ダーク・ファンタジー小説
- Re: 吸血鬼と暁月【第二次オリキャラ募集中!】 ( No.48 )
- 日時: 2012/08/11 21:23
- 名前: 枝垂桜 (ID: gZQUfduA)
それは沙雨が無事自国に着いたと天狐に連絡があってから二日。沙雨が旅立ってから八日後の出来事である。
その日もいつの間にか日が沈んで、夜になっていた。
天狐は「天照様」と言う人に突如呼ばれ、夕刻から不在だった。
出かける前に天狐が作ったおむすびを一つ腹に入れ、寧々と共に星を眺めていた。
満天の星だった。
満月は遠くにあり、月の光があまり届いていない夜空は星が無数に浮かんでいる。
「綺麗……」
「朱音は我が怖くないのか?」
突然寧々がそう切り出し、すぐには理解できなかった。
「怖いって……。どうしてですか?」
「しっておるだろう。我は〝悪魔〟なのだぞ」
少し悲しそうな顔をしているのが分かった。
「私が初めてここに来た時、すごく私を嫌がってたじゃないですか。その時に悪魔だって聞いた時は怖かったけれど、話してみると楽しくて……。沙雨も吸血鬼ですし、人間も悪魔も関係ないですよ」
そして思う。
そう言えば、自分はもう〝人間〟ではなかった。
自分も沙雨と同じ吸血鬼なのだ。
体にも変わりがなく、なかなか実感がわかないのだ。記憶があるうちはまだ人間だったのだから、受け入れにくい。
沙雨が持つ、あのするどい牙もない。血が欲しいとも思わない。こんな自分にも、いつか血への飢えはやってくるのだろうか。
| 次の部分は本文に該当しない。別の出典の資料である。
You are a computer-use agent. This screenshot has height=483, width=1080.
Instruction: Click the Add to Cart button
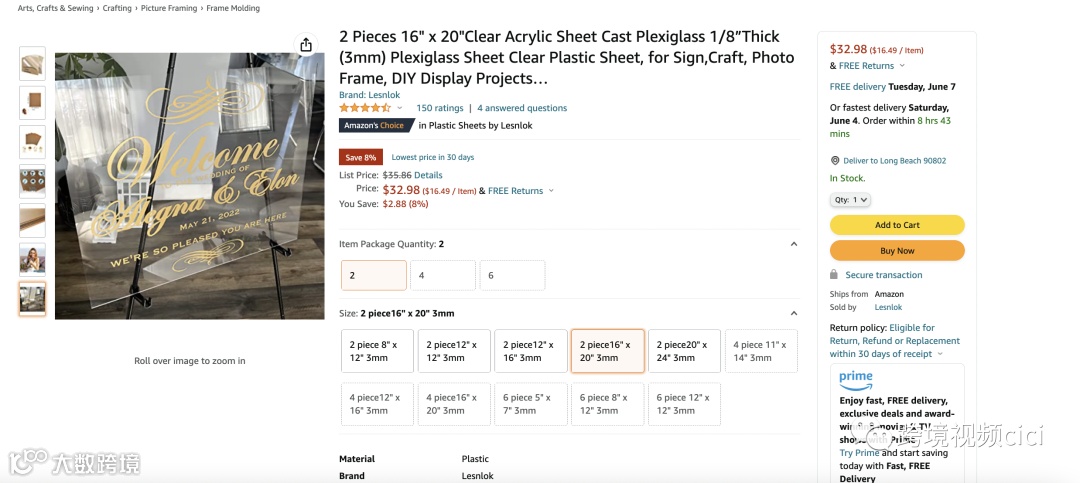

しかし首筋に自分の牙をつき立てるなどと言うおぞましい事が朱音には出来るはずもない。
「前もそんな事をお前は言ったな。──皆、我に優しくしてくれた…しかし、我が悪魔だと知ると…離れていった。なぜかのぅ…我は…何もしていないのに……」
「それは本当の寧々さんを知らないからですよ。私は好きです。寧々さん」
「誠、お前の言葉はいつも我を救うてくれるのじゃな。愛らしい奴よ」
寧々は朱音の頭を軽く撫でた。
ただその手は至極冷たかった。
────次の瞬間だった。
「──! 朱音ッ!」
寧々が朱音を抱きかかえながら、飛んできたものを避けた。
しかしそれは朱音の頭を庇っていた腕に突き刺さる。
「あぐ……ッ!」
「寧々さん!」
それは細い針だった。しかしその先は色の悪い紫に染まっていた。一目見ただけで、それが毒だと分かる。
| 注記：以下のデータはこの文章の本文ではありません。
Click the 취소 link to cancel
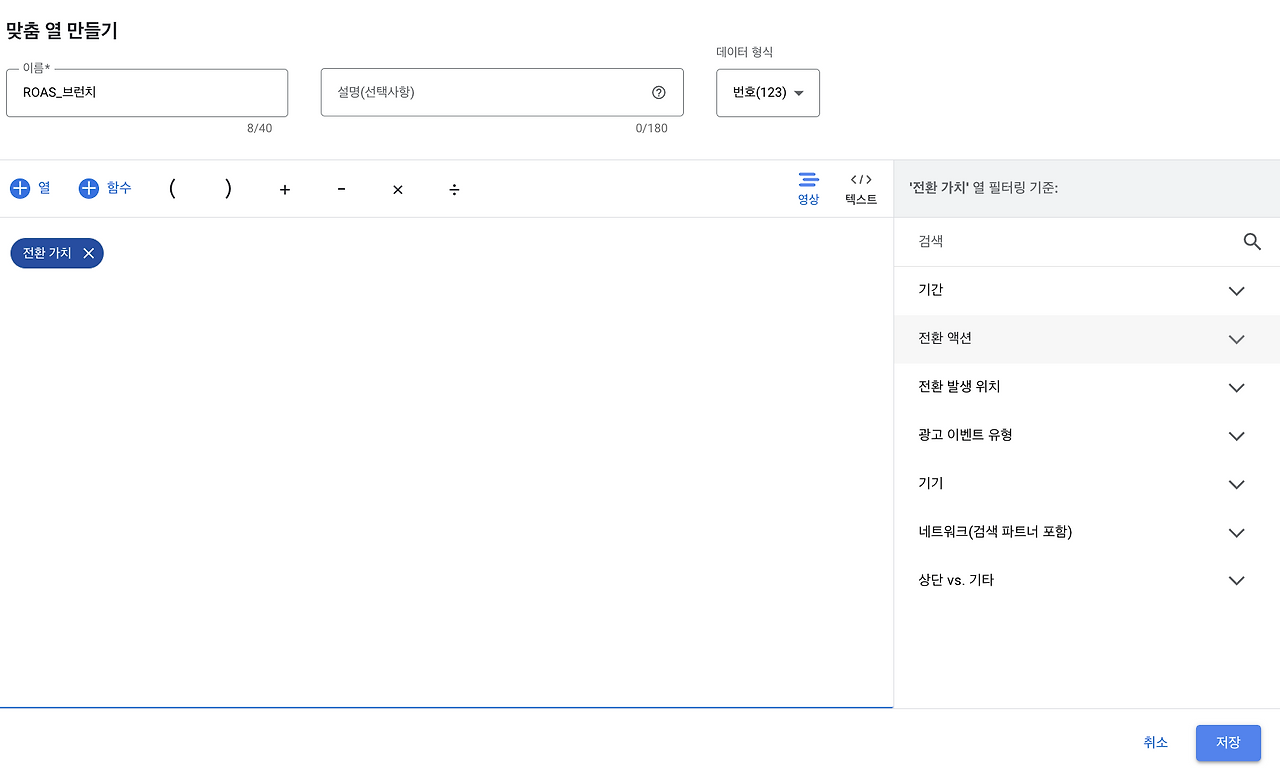This screenshot has width=1280, height=768. pos(1155,743)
見る見るうちにその腕が紫色に染まっていく。その痛みに顔をしかめながら寧々は朱音を庇いながら立ち上がった。
背負っていた大鎌を取り出し、それを構える。
腕の紫は広がりを止めない。じわじわと広がり続ける。
猛毒だ。
「寧々さんっ」
「下がっていろ! こんな時に限って天狐は……!」
寧々は意識を集中させる。
二発目は必ず来る。それはどこから? それを探すために、耳を澄まさなければ。
暗闇の中。しかもここは草木に覆われた森の中。見つけにくい。
そして、
───来た!
大鎌を使って見事針を打ち払う。針は真っ二つになって地に落ちた。
「───ああッッッ!!」
「朱音ッッ!?」
やられた。二本目はおとりだったのだ。三本目は朱音の腕深くに突き刺さっていた。
後ろを向いて朱音の針を抜こうとすると、四本目が寧々の首に刺さった。
その針は深くに埋め込まれ、寧々は力が抜け、倒れ込んだ。
意識があり、痛みは感じるのに体は全く言う事を聞かない。
朱音に刺された毒は恐ろしい勢いで繁殖を広げた。まだ人間に近いだからだろうか。早くこの手を伸ばして助けたい。
自分の無力さに腹が立った。
遠くから二人を狙っていた人物が姿を現すが、首さえも動かない。目の前に黒いズボンの裾が見えた。
その人物は朱音を抱き上げる。そして一言言った。
「───貰っていくね。無力な悪魔さん」
そこで寧々の意識はなくなった。